Using a combination of techniques from immunoblots to mass spectrometry, a group of researchers led by North Carolina State University's Mary Schweitzer confirmed that proteins from Cretaceous-period dinosaurs could be preserved and sequenced. In 2007, Schweitzer and her colleagues had reported on peptides recovered from Tyrannosaurus rex remains, though those findings were controversial, as proteins are generally thought to degrade quickly.
For the current project, researchers studied a femur from Brachylophosaurus canadensis, a hadrosaur that lived 80 million years ago, to see if it too contained protein remnants. "We basically went looking for a dinosaur preserved deeply in sandstone," Schweitzer says. "If we want the best preservation possible, it's going to come from dinosaurs that have been deeply buried very rapidly after death in sandstone."

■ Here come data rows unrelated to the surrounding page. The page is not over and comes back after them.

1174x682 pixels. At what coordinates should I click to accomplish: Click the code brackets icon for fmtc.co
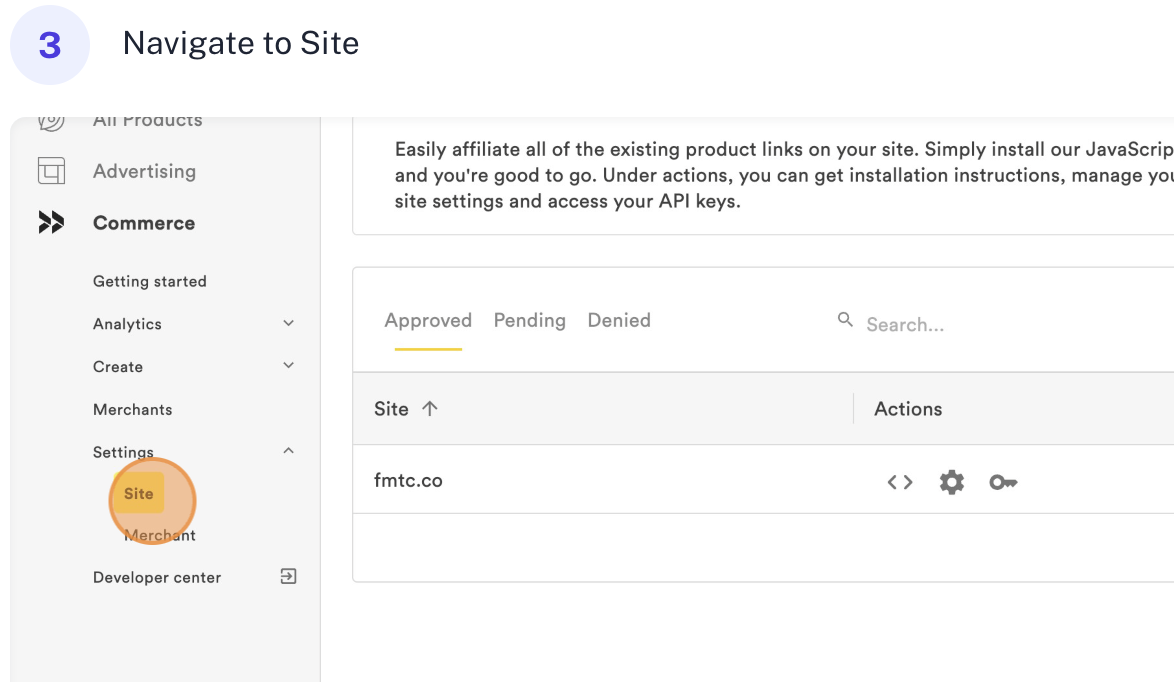click(900, 482)
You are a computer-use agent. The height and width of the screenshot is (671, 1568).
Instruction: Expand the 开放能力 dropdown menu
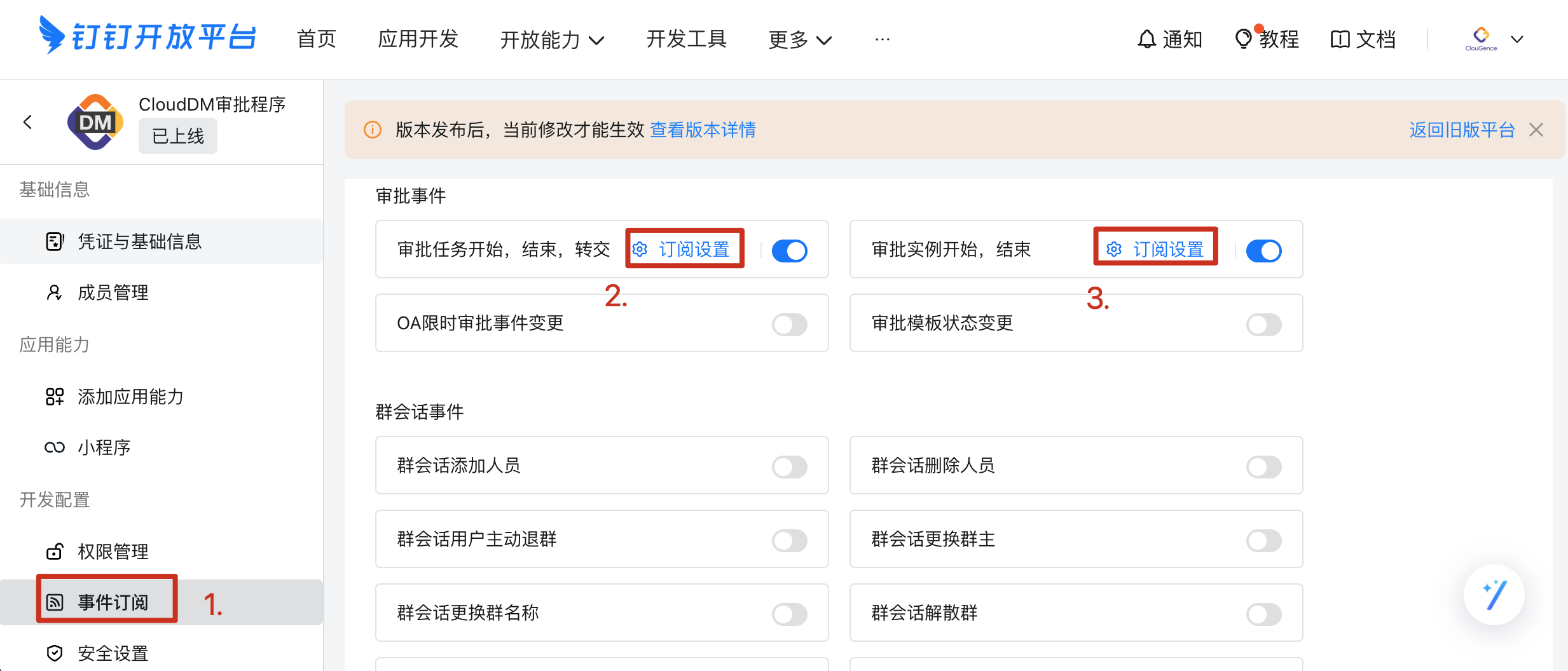551,39
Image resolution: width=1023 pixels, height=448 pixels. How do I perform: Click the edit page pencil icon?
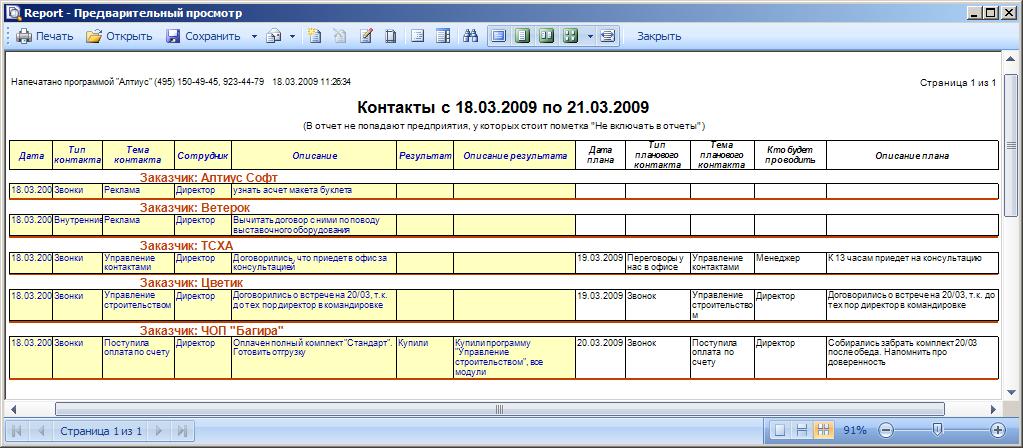366,36
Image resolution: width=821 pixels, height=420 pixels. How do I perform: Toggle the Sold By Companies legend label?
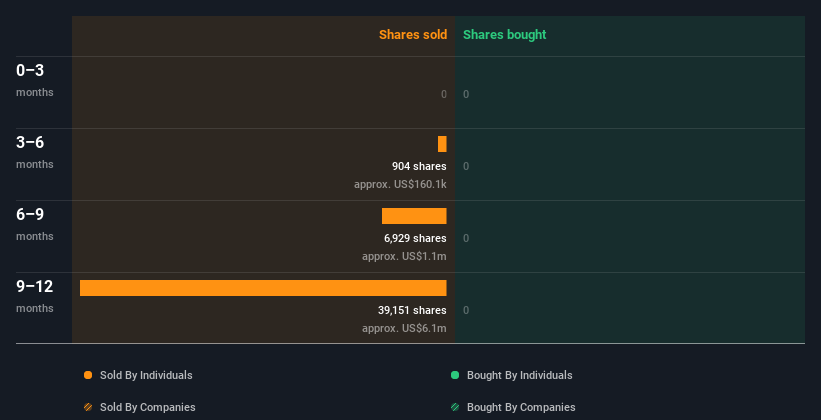coord(148,407)
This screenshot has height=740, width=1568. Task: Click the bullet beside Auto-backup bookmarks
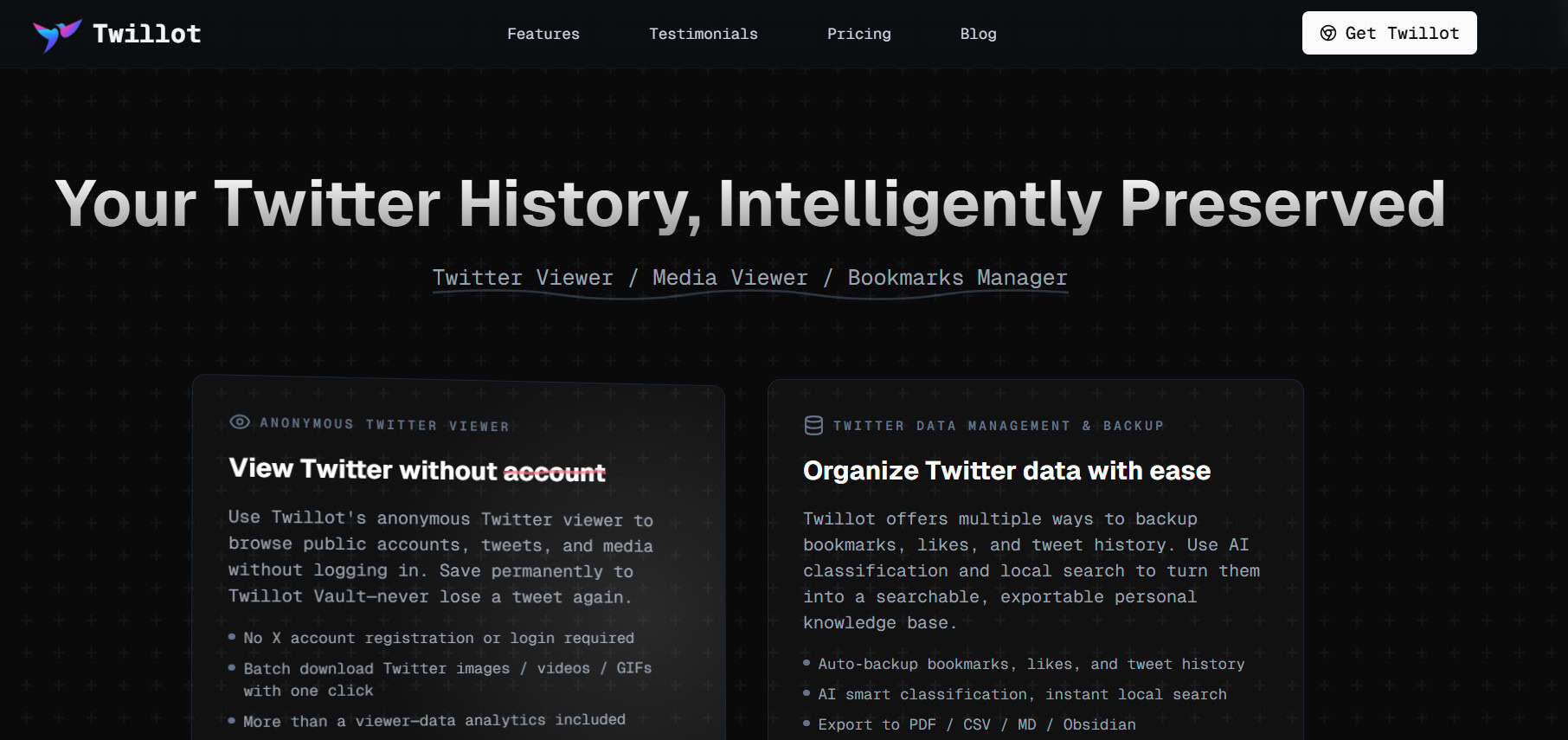point(806,662)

Due to the controversy surrounding their earlier T. rex study, particularly regarding contaminants, Schweitzer and her colleagues were extra careful in the collection and analysis of B. candensis. Instead of excavating the skeleton completely in the field, the researchers took it back to the lab surrounded in six inches' worth of sandstone. "If you think about it, this dinosaur has been sitting in equilibrium with its environment for 80 million years. Then we come in and we dig it up and sweat on it and eat lunch over it and drink beer on it and degradation picks up where it stopped," says Schweitzer. "We wanted to keep it as stable as we could."
When the sample arrived in the lab, the team set to demineralizing it, looking at it under scanning and transmission electron microscopes. They tested to see if hadrosaur tissues and tissue extracts bound to chicken and ostrich collagen antibodies — and they did. Then they analyzed the remains with mass spec, still trying to limit the effects of contamination. "While [one colleague] produced mass spec sequences from extracts of the bone, we also did some in situ mass spectrometry and were able to identify amino acid residues that are specific for collagen and localize those to the tissues," she says.
From those amino acid residues, Schweitzer and her colleagues determined that the collagen sequence from the hadrosaur samples fell in the dinosaur-bird clade. From their phylogenetic tree, they predict that B. candensis is more closely related to birds than to alligators and that T. rex is more closely related to birds than to B. candensis.